Opened 14 years ago

Closed 14 years ago

Last modified 14 years ago

#149 closed defect (fixed)

O(n**2) CPU/malloc during receive of large strings

Reported by: Brian Warner Owned by:
Priority: major Milestone: 0.5.1
Component: performance Version: 0.5.0
Keywords: Cc:


While tracking down some performance problems in Tahoe, I found a smoking gun in Foolscap's receive-side handling of large tokens (in particular large strings, more than about 10MB).

Specifically, the inbound token parser, which maintains a single linear buffer of all unhandled inbound data, performs a copy for each dataReceived chunk. For large strings, each copy handles more bytes than the previous, until the whole token has been received. In addition, the start of the parser loop performs a copy of the post-typebyte body, which again grows in size for large strings.

Some quick performance tests (sending a large string to a receiver which merely discards it) shows the following. "pack" is the time for the sender to serialize the data, "unpack" is the time for the receipient to deserialize it (and also includes network transit time, but this was on a LAN), and the right-most number is the increase in size of the recipient's "VmPeak" value, giving a rough estimate of the impact on memory footprint:

# size     sender            receipient   
#  40kB: 742us pack,  40ms unpack,       0B
# 0.5MB: 2.4ms pack,  56ms unpack,   1.44MB
#   1MB: 4.2ms pack, 198ms unpack,   2.96MB
#   2MB: 7.3ms pack, 726ms unpack,   5.96MB
#   4MB:  14ms pack,  2.8s unpack,  11.95MB
#   8MB:  26ms pack,  9.6s unpack,  23.96MB
#  16MB:  52ms pack,   36s unpack,  47.96MB
#  32MB: 103ms pack,  150s unpack,  95.95MB
#  64MB: 206ms pack,  593s unpack, 191.96MB

Clearly the sender's time is linear, the receipient's memory is linear (but about 3x, much larger than I'd like), and the unpacking time is quadratic.

I have some plans to fix this.. more in a followup comment.

Attachments (2)

149.WIP.diff (40.8 KB) - added by Brian Warner 14 years ago.
here's my current WIP patch. Tests are still failing, but I like the overall design.
stringchain.patch.txt (11.5 KB) - added by Zooko 14 years ago.

Download all attachments as: .zip

Change History (19)

comment:1 Changed 14 years ago by Brian Warner

Here are some quick notes:

# banana.Banana.handleChunk#L814, "rest=buffer[pos+1]" is the
# post-TYPEBYTE pointer. This could probably be replaced with a buffer
# object, because for large tokens, this will invoke a successively
# larger and larger string copy on each dataReceived call.

# later, "buffer=rest" means the token has no body: OPEN/CLOSE/ABORT and
# "buffer=rest[LEN:] , x=rest[:LEN]" is where the body gets consumed.
#  (STRING/LONGINT/LONGNEG have variable length, INT/NEG/FLOAT are constant)

§

QUESTIONS —
**a)** In the Foolscap performance ticket, how long did the recipient take to unpack a 64MB string?
**b)** Carry on the Foolscap performance ticket from its last line, keeping the same style.

LISTED ENTRIES —
§

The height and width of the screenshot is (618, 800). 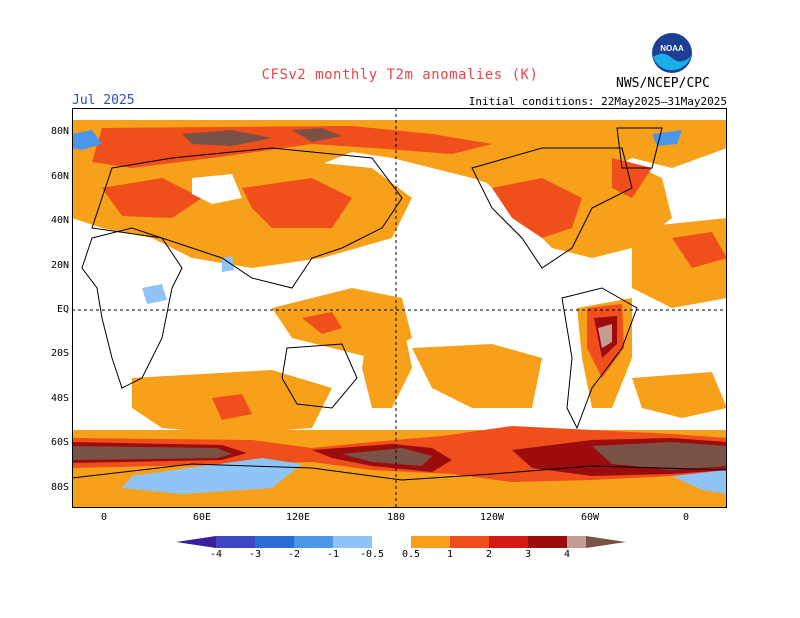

§

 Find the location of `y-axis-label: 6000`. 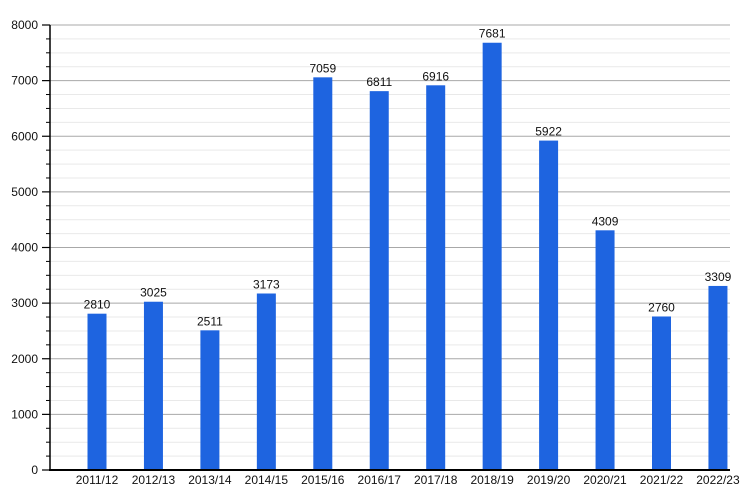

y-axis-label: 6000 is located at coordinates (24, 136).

§

TASK-BY-TASK RESULTS —
**a)** 593 seconds.

**b)**
# large tokens suffer from the "rest=buffer[pos+1]" copy. If we have a
# 1MB string and get 4KB dataReceived chunks, we'll perform 250 copies
# with a total of about 125MB copied. They also suffer from the
# "buffer=self.buffer+chunk" at the beginning of handleData(): this will
# perform an additional 250 copies over about 125MB of data. Worse, this
# is O(N**2). If the string is S bytes long, and we get chunks of size C,
# we'll perform 2*S/C copies, with an average size of of S/2, for a total
# size of S*S/C. Ouch.

# lots of small tokens will suffer from the "buffer=rest[LEN:]" copy, if
# we can extract a lot of tokens from a single buffer. The number of
# tokens processed in a single dataReceived() call is bounded by the
# chunk size (expected 4KB) and the minimum token size. Worst case would
# be a chunk full of OPENs, CLOSEs, or small INTs,, since those are only
# a few bytes long. callRemote("rx",[0 for i in range(4096)]) would
# probably do it. Again, if "buffer=rest[LEN:]" actually used a buffer
# object instead of a copy, this would go away. The "x=rest[:LEN]" should
# continue to use a copy, so that the inbound chunk can be retired
# quickly.

comment:2 Changed 14 years ago by Zooko

The line of code in question is visible on this trac at this link: foolscap/

comment:3 Changed 14 years ago by Zooko

I don't understand Brian's quick notes from comment:1. Oh! The problem is not rest=buffer[pos+1], it is rest=buffer[pos+1:].

comment:4 Changed 14 years ago by Zooko

I've had success in the past with using a Python list of references to Python string instead of a Python string. So for example self.buffer as used in handleData() could be a list, could be renamed self.bufferchain and could be accompanied by a self.bufferchainignore which is an integer showing how many of the leading bytes of the first element of self.bufferchain to ignore and a self.bufferchainlen which is the sum of the lens of the elements excluding the initial self.bufferchainignore bytes.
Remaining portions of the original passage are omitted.